La citation que j'ai indiquée ci-dessus révèle ce qui se dégage de ce mémoire, mémoire qu'il a voulu tendre vers l'Humanité. Mais au delà de ça, il nous fait comprendre que chaque époque de la vie est parsemée par ses guerres, ses tensions politiques, ses arts, ses pensées, sa folie, qu'elle est imprégnée dans notre chair, et que nous la vivons entièrement sans que nous en soyons réellement conscient. Il est probable que cette prise de conscience de Stefan Zweig était due au fait qu'il a vu deux époques distinctes, celles de la Première Guerre Mondiale, et celle de la Seconde Guerre Mondiale. Il décrit bien sûr la période de transition entre ces deux guerres, mais il semble qu'il ne la considère pas comme une époque, mais bien comme une pause, un alinéa... quelque chose qui semble hors du temps. Et c'est d'ailleurs tout ce décalage qu'il décrira, cette douce vie retrouvée. A l'aube de la guerre, il y règne une paix, une sérénité difficile à décrire. Il fait beau et les gens semblent heureux, alors que le chaos ne tarde pas à dévoiler ses multiples facettes.
 
  
     A la fois critique sur la société autrichienne et sur sa politique, il garde un oeil bienveillant sur son pays, et même dans son exil, on ressentira la souffrance, la douleur d'avoir perdu un ami. L'exil est comme le fer marqué sur la peau. Il ne vous fait pas d'amis et vous êtes davantage perdu que soulagé d'avoir été sauvé ou d'avoir pu fuir. Comme souvent, il est tellement facile de se plaindre de notre propre pays, mais lorsqu'il n'est plus là, nous nous sentons comme des enfants abandonnés, esseulés, et nous le désirons plus que tout, car il appartient à notre chair. L'auteur nous fait comprendre que notre pays n'est pas une entité dénuée de sens, juste un papier, une carte d'identité... Le pays est comme un être vivant, car il est rempli de ces multiples vies qui le façonnent de siècle en siècle. Et malgré ses travers, il reste l'origine de notre être.

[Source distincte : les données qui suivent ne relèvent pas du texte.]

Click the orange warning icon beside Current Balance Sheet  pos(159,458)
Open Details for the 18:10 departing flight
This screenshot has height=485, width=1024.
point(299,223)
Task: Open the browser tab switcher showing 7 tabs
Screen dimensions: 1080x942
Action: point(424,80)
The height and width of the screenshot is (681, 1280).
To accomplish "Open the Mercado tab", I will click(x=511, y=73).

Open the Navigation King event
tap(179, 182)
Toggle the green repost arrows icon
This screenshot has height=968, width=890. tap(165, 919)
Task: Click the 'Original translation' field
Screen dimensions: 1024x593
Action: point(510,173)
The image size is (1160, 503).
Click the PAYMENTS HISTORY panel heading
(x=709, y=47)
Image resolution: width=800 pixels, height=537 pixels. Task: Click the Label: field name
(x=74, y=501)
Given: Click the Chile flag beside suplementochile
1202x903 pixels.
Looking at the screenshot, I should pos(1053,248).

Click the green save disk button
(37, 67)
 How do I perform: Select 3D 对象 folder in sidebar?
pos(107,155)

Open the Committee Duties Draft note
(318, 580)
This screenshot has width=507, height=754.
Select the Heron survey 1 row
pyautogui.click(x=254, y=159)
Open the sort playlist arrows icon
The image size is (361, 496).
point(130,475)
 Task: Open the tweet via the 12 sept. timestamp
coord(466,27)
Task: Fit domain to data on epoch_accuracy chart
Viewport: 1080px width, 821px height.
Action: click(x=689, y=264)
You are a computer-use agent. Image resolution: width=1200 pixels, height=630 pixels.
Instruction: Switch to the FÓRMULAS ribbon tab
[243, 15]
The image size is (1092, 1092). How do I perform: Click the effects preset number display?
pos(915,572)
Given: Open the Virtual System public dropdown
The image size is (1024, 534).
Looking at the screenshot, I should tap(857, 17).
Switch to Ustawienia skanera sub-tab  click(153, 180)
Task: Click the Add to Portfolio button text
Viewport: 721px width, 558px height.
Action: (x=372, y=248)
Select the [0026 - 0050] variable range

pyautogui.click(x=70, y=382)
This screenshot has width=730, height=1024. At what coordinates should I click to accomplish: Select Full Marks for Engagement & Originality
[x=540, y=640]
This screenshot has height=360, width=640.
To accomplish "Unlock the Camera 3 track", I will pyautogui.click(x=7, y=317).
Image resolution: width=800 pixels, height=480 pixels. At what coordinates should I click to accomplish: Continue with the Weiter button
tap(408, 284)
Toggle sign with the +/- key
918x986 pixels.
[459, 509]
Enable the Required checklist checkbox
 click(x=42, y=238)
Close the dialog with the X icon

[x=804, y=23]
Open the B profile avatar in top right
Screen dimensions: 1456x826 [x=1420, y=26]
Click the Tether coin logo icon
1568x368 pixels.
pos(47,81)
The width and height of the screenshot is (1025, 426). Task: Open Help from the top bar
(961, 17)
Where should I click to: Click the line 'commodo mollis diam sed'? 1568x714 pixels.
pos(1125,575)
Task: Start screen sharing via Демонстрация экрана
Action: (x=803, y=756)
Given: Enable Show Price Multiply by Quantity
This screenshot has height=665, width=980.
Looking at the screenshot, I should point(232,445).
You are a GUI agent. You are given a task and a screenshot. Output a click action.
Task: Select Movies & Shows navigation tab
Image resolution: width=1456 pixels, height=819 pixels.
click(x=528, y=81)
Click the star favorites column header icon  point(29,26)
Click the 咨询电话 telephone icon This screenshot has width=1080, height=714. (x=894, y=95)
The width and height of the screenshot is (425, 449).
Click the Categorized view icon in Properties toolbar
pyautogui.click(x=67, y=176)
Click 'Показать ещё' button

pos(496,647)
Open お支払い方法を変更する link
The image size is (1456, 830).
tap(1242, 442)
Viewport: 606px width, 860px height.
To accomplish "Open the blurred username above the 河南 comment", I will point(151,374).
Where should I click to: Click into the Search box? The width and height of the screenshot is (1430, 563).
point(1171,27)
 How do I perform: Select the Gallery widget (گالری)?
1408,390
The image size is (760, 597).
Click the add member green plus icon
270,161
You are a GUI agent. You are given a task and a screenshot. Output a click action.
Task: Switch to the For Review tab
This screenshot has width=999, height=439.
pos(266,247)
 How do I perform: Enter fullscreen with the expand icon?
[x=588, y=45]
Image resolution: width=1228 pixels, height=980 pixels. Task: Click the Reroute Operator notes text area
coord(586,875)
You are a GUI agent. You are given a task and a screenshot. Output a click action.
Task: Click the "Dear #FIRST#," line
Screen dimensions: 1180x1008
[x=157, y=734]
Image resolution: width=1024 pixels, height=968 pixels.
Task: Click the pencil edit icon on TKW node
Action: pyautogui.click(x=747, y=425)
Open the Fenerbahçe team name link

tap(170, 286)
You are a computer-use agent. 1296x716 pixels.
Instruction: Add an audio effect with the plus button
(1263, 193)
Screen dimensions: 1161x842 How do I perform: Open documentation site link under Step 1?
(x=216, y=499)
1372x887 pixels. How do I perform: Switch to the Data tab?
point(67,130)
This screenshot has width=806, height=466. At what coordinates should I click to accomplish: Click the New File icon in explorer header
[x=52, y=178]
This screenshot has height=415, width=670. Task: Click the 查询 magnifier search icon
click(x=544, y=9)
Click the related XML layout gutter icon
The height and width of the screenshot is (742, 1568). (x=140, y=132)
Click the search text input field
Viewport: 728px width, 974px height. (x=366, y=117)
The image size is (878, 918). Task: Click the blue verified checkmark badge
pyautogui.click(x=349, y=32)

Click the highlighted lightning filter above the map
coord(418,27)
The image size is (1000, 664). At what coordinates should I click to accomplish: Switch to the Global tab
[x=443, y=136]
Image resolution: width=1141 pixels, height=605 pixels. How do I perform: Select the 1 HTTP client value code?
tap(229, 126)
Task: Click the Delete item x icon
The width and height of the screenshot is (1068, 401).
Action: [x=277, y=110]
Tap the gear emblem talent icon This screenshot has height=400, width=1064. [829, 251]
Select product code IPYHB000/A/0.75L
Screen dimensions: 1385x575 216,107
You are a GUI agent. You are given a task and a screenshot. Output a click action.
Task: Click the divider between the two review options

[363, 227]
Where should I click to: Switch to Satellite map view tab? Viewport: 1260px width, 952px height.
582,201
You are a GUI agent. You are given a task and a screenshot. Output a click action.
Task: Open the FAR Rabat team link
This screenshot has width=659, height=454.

J'ai donc été touchée par ce témoignage d'un homme qui a vécu pendant les guerres, vu son pays tombé peu à peu dans la déchéance et le nazisme, et écrire au moment de son exil que son pays restera son foyer à jamais perdu.
 
 
    Enfin, je vous invite à lire cet ouvrage, car vous trouverez une mine d'or en ce qui concerne les artistes et écrivains de l'époque, tels que Romain Rolland, Emile Verhaeren, William Blake et Peter Hill, décrits sous l'oeil sensible et avide de Stefan Zweig. Il y a un magnifique tableau de Rodin qu'il a été amené à rencontrer. Je ne vous en dirai pas plus. A lire la tête posée. Ne soyez pas pressé.